The key attraction is, of course, the famous Drayton Manor Park. The events team at the family run theme park can create any event to suit specific needs, from quick visits to entire park buyout days.
Corporate clients can book bespoke team building days, which are designed with an emphasis on fun, and enhancing team performance. Two-hour theme park entry is also available from the Hotel, should there be a need to incorporate it into the agenda.
Center Parcs is also ideal for spending time outdoors, which is vital for mental and physical wellbeing. Ellie Jones, national account manager, says: “Numerous studies have shown that there are arsignificant health benefits from spending time in parkland and forests engaged in physical activity. It stimulates creativity and innovation, and cultivates a valuable team dynamic that ultimately results in delegates having fun, and being more productive.”
The same is true at Alton Towers. Karen Johnson, corporate events manager, says: “As resorts are built for holidays, it helps delegates leave any work woes behind and feel at ease. A key objective for many event bookers is to improve internal relations and build team relationships, so it’s really important that everyone is together in one place.”
What the agents say
Karen Rogers, team manager at Conference Care, believes that clients looking for a resort or seaside location will invariably be looking for a ‘wow factor’. She tells CN: “Clients will have a wish list, with one or two elements of their brief being the driving factors in their search. If they are seeking a fantastic resort the ‘wow factor’ really is in the eye of the beholder – our job is to listen to the client, apply our experience and suggest options that really grab them, regardless of industry trends.”
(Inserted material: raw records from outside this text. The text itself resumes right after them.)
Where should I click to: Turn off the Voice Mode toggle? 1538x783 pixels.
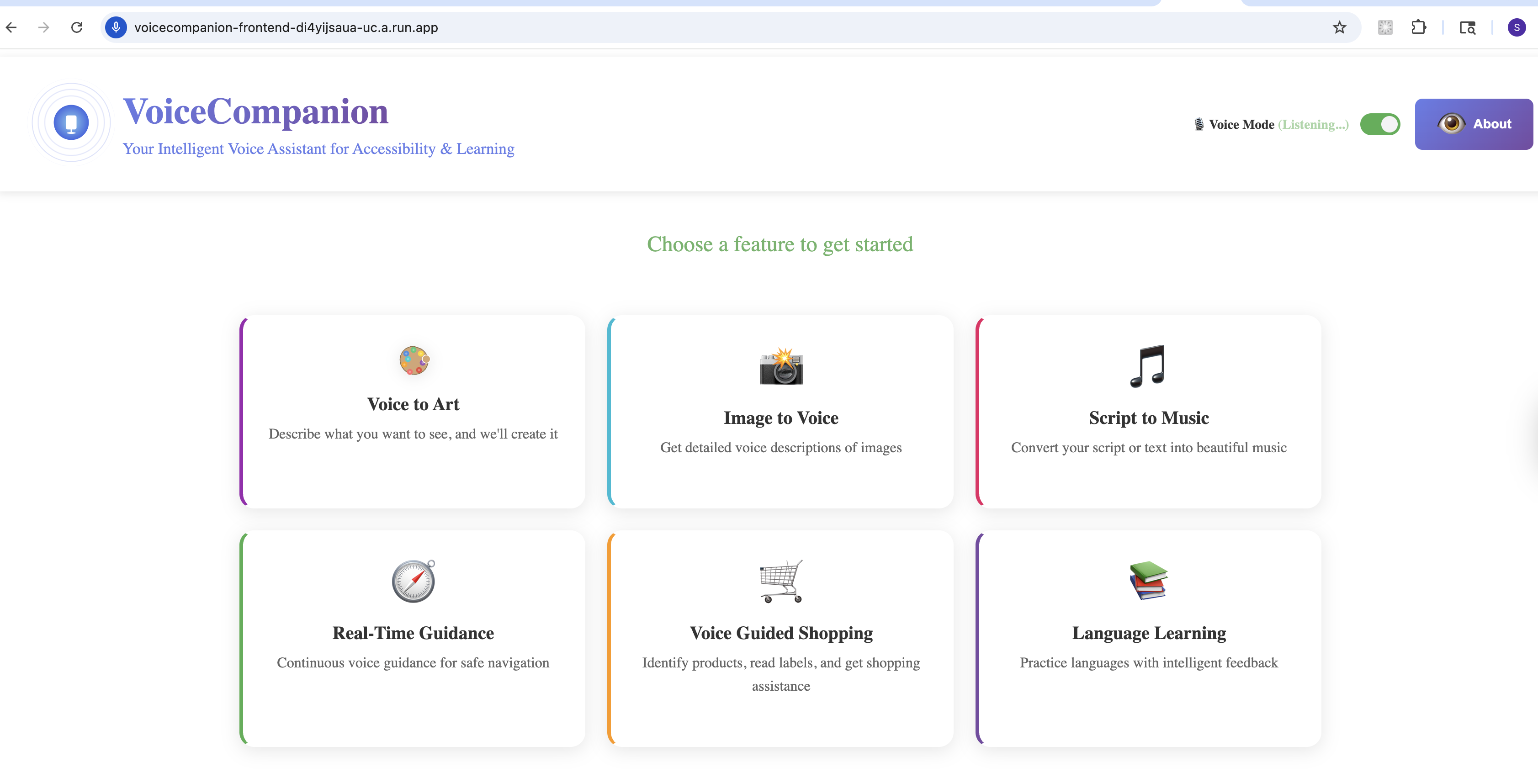click(1380, 124)
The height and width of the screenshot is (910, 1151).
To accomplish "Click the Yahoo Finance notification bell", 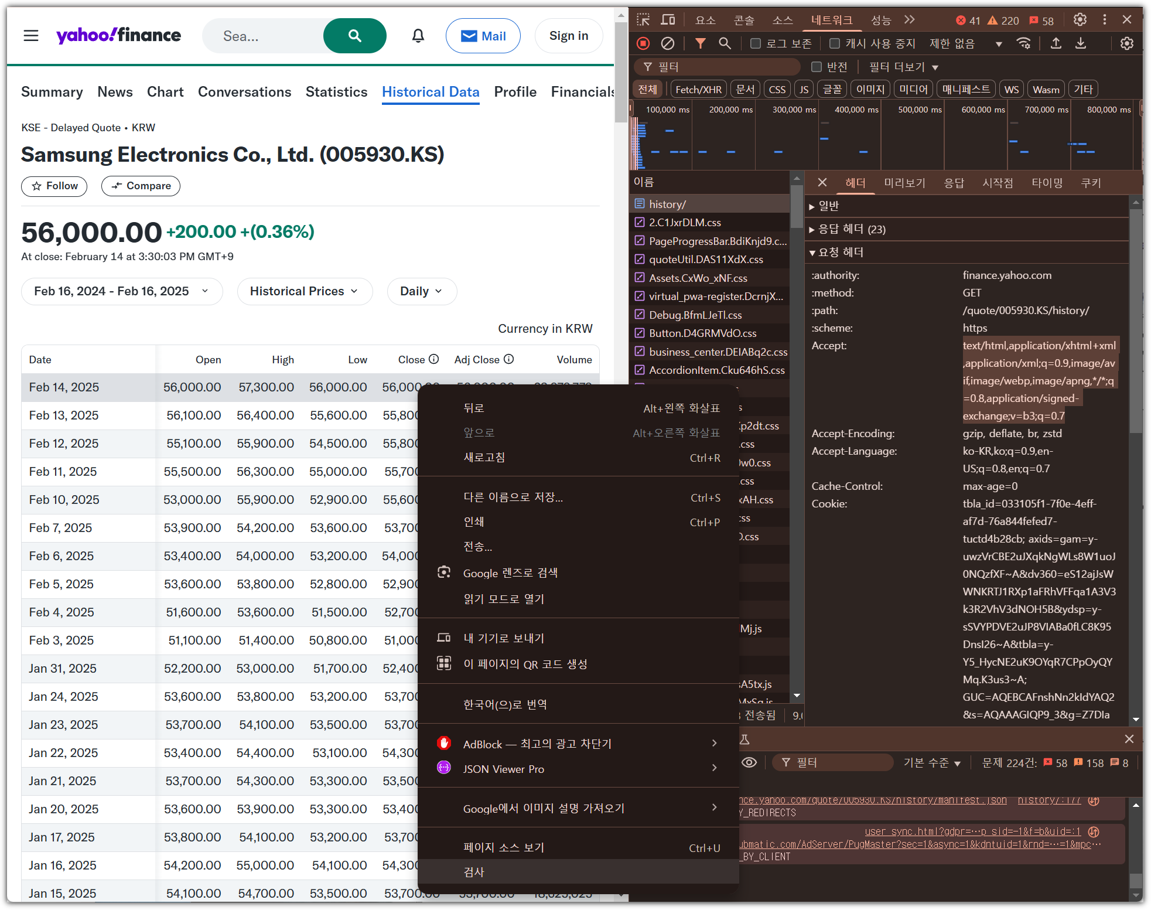I will 418,36.
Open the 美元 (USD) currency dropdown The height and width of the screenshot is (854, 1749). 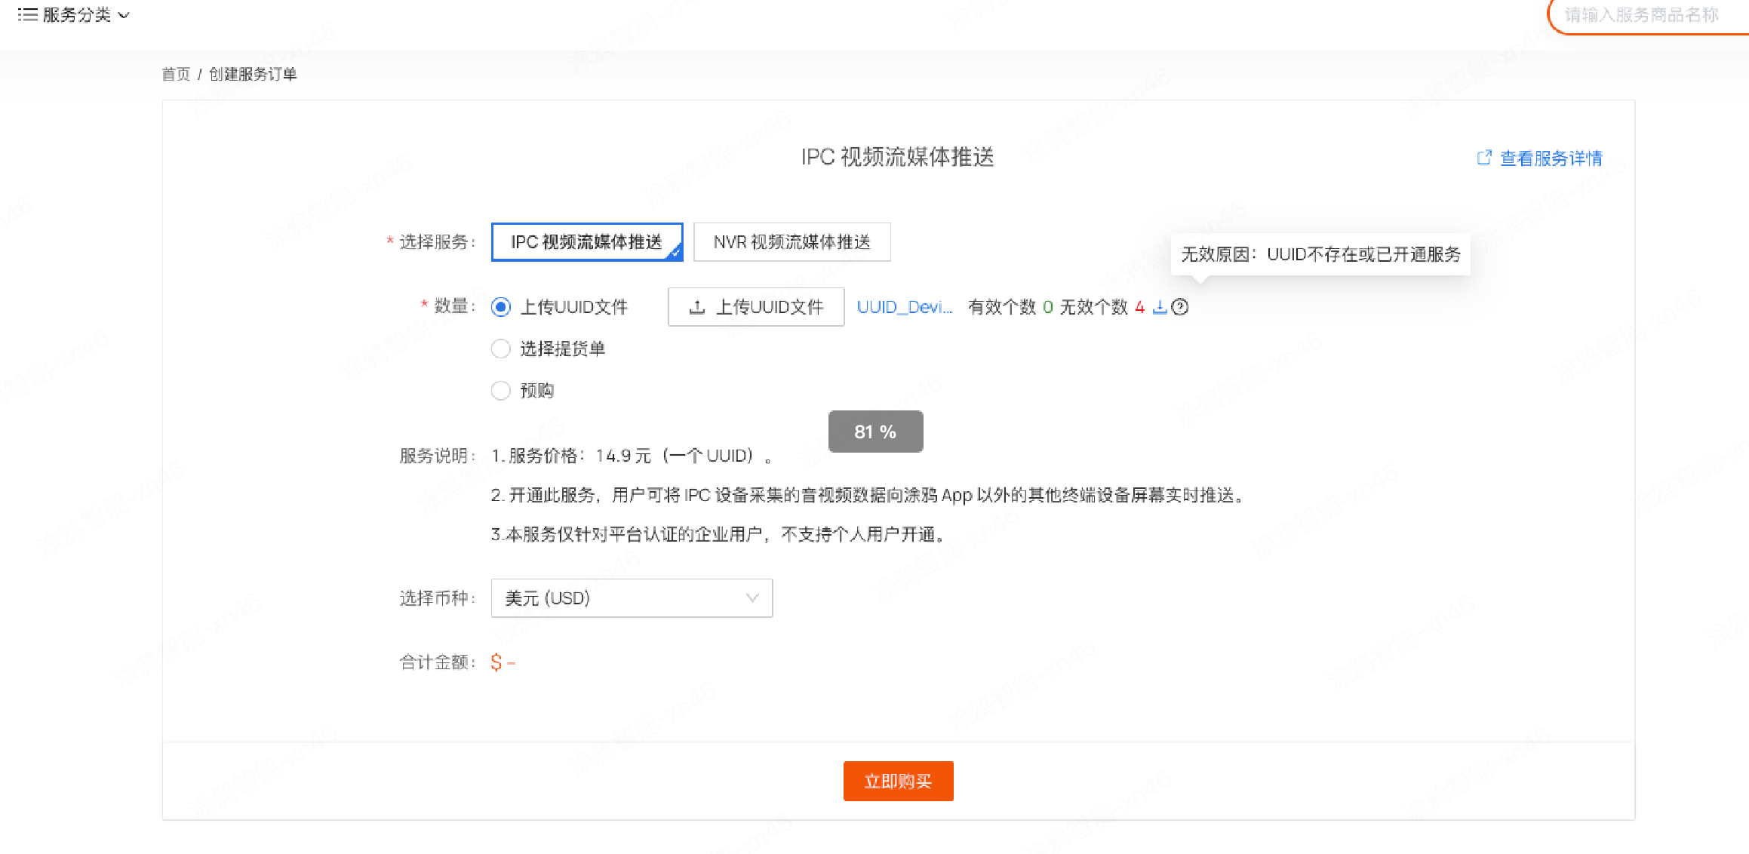[x=631, y=598]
However, Anna Snoep, meetings & events manager at Inntel, believes leisure often takes a back seat to valuable content, while accessibility remains a key factor. “One of the key requirements has become accessibility as delegates travel from all over the UK and sometimes also Europe. Good motorway or public transport access, and international airports, have become more popular. Conferences are much more focused on delivering quality of content to the delegate and ensuring the time away from work is spent in a valuable way, the ‘leisure’ aspect of attending a conference has become less important.”